Notch1 signaling regulates Sox9 and VEGFA expression and governs BMP2-induced endochondral ossification of mesenchymal stem cells.

Although bone morphogenetic protein 2 (BMP2) can induce chondrogenic differentiation of mesenchymal stem cells (MSCs), its induction of endochondral ossification limits the application of BMP2-based cartilage regeneration. Here, we clarified the mechanisms of BMP2-induced endochondral ossification of MSCs. In vitro and in vivo chondrogenic, osteogenic, and angiogenic differentiation models of MSCs were constructed. The expression of target genes was identified at both protein and mRNA levels.
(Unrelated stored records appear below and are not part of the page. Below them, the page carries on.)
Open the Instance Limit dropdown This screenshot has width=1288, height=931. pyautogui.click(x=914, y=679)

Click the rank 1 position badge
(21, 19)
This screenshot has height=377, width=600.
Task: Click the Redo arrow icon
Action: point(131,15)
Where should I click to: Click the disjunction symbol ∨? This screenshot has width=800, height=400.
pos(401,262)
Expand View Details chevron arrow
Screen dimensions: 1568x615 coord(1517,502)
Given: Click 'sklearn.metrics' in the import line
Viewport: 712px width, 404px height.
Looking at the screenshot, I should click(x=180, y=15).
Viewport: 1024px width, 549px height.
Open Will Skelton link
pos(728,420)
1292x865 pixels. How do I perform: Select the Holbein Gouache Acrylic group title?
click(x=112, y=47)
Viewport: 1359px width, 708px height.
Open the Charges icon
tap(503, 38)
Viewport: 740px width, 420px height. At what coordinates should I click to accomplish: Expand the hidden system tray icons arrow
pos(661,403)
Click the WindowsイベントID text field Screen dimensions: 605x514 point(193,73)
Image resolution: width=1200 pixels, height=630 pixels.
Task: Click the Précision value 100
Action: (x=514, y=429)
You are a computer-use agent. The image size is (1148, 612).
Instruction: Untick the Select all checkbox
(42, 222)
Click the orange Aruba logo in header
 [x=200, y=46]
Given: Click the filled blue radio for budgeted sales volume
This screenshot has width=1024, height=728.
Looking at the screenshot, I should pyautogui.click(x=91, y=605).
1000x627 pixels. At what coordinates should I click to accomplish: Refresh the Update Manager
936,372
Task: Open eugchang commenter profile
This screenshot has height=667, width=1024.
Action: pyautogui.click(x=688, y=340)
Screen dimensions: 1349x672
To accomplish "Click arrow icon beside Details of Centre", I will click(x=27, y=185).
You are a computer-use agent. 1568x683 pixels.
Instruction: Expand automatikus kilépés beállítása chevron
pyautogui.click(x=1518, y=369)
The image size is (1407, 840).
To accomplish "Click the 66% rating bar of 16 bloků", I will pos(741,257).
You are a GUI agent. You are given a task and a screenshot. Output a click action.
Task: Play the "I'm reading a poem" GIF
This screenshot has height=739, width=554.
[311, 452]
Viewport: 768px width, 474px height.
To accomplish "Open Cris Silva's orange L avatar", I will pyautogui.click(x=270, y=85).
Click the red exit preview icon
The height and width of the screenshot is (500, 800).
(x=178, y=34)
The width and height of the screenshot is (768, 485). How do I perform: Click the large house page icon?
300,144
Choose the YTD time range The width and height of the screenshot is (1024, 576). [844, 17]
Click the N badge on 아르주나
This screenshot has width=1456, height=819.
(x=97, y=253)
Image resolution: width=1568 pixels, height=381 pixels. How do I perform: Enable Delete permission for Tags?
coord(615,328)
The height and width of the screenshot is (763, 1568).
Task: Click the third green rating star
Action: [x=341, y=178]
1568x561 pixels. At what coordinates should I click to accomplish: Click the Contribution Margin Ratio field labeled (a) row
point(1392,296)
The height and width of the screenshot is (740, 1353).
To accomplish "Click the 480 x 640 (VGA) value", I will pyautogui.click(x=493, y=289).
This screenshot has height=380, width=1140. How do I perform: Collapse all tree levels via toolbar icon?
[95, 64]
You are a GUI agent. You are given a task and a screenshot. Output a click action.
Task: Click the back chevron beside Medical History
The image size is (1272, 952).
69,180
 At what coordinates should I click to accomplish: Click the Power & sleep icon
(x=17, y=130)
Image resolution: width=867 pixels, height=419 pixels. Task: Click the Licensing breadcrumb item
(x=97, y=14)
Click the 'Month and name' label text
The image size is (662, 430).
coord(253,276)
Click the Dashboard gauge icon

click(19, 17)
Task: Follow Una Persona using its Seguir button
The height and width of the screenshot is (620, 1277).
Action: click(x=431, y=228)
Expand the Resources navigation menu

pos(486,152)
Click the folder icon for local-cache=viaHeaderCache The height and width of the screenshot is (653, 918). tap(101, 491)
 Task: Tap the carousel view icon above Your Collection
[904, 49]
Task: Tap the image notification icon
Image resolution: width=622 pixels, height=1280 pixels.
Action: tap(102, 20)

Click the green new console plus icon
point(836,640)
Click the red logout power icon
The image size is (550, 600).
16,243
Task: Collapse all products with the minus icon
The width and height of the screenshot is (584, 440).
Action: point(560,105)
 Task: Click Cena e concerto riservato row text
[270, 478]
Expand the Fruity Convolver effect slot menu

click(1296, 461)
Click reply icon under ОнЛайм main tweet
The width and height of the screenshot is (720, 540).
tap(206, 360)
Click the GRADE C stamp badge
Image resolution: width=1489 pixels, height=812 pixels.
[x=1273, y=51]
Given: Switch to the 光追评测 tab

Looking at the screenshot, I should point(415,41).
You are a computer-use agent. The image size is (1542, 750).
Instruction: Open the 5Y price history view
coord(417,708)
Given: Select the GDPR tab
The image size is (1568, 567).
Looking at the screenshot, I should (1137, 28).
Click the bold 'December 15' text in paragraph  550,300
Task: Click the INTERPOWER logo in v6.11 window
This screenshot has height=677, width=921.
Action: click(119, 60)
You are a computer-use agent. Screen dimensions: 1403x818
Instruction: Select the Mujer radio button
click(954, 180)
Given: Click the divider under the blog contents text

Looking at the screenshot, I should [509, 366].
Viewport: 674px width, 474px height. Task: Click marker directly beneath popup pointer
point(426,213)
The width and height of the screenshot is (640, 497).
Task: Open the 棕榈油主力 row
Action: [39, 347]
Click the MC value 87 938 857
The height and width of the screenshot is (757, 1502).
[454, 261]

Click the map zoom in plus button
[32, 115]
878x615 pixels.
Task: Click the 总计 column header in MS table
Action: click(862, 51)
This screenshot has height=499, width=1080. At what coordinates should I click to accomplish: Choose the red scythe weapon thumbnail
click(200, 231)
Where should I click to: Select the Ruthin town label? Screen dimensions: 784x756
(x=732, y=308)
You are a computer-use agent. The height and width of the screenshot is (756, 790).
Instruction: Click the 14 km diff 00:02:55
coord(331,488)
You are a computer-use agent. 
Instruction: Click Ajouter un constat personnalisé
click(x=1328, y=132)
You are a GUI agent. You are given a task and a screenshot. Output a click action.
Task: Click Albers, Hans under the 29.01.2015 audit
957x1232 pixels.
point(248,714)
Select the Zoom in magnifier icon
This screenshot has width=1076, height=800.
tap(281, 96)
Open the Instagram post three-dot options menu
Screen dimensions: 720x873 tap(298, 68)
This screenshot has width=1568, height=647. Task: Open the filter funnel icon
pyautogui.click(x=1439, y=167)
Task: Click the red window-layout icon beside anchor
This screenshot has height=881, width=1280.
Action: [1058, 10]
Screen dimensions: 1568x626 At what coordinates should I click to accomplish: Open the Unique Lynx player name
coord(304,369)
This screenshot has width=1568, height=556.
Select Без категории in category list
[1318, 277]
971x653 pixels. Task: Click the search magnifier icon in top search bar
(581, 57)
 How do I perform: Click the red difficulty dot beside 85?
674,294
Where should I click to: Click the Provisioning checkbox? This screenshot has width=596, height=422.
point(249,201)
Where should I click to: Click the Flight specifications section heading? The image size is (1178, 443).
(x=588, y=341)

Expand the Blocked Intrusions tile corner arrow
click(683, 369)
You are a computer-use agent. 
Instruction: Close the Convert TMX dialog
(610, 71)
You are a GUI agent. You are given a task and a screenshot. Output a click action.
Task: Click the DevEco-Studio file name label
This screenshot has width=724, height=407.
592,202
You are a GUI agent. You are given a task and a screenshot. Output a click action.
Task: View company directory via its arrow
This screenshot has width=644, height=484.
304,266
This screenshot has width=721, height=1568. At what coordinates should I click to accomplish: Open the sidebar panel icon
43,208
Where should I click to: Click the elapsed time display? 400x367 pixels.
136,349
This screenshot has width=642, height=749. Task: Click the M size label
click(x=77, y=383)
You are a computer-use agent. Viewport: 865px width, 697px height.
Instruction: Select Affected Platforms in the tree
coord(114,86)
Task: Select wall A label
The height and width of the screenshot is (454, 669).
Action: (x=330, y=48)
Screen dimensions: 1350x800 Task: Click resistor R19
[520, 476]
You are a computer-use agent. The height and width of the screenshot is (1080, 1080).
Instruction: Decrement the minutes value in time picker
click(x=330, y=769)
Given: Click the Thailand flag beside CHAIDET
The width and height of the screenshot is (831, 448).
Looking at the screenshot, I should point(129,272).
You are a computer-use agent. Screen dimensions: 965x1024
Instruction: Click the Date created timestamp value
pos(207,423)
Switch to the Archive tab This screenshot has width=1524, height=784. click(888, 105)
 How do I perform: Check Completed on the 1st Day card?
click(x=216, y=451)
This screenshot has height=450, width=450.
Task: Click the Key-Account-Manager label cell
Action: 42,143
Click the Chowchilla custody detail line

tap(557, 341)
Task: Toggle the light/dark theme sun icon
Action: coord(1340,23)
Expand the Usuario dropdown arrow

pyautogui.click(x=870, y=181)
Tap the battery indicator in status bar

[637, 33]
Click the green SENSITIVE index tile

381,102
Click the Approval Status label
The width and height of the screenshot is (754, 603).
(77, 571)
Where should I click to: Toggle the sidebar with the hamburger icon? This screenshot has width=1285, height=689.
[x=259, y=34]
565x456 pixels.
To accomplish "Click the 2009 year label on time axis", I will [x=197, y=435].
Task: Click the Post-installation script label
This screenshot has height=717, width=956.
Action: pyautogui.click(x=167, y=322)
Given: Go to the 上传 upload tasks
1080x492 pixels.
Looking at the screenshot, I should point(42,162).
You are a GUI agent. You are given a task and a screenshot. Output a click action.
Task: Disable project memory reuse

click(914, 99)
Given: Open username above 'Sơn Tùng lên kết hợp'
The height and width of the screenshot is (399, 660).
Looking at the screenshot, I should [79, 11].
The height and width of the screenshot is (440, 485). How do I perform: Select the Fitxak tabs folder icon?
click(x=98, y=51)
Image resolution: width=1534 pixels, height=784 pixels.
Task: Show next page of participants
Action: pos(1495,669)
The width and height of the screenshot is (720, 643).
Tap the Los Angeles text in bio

RNA sequencing, molecular docking, co-immunoprecipitation, and chromatin immunoprecipitation followed by sequencing were applied to investigate the molecular mechanisms. We found that BMP2 up-regulated the expression of Notch receptors and ligands in MSCs. Notch1 signaling activation was related to inhibition of chondrogenic differentiation, promotion of osteogenic and angiogenic differentiation. In vivo ectopic stem cell implantation identified that Notch1 signaling activation blocked BMP2-induced chondrogenesis and facilitated endochondral ossification of MSCs. Mechanistically, we elucidated Notch1 intracellular domain (NICD1)-RBPjk complex binding to SRY-box transcription factor 9 (Sox9) and vascular endothelial growth factor A (VEGFA) promoters to decrease Sox9 expression and increase VEGFA expression. These findings suggest that Notch1 signaling can regulate BMP2-induced endochondral ossification by promoting RBPjk-mediated Sox9 inactivation and VEGFA expression. It is conceivable that targeting Notch1 signaling mediated endochondral ossification would benefit BMP2-based cartilage regeneration.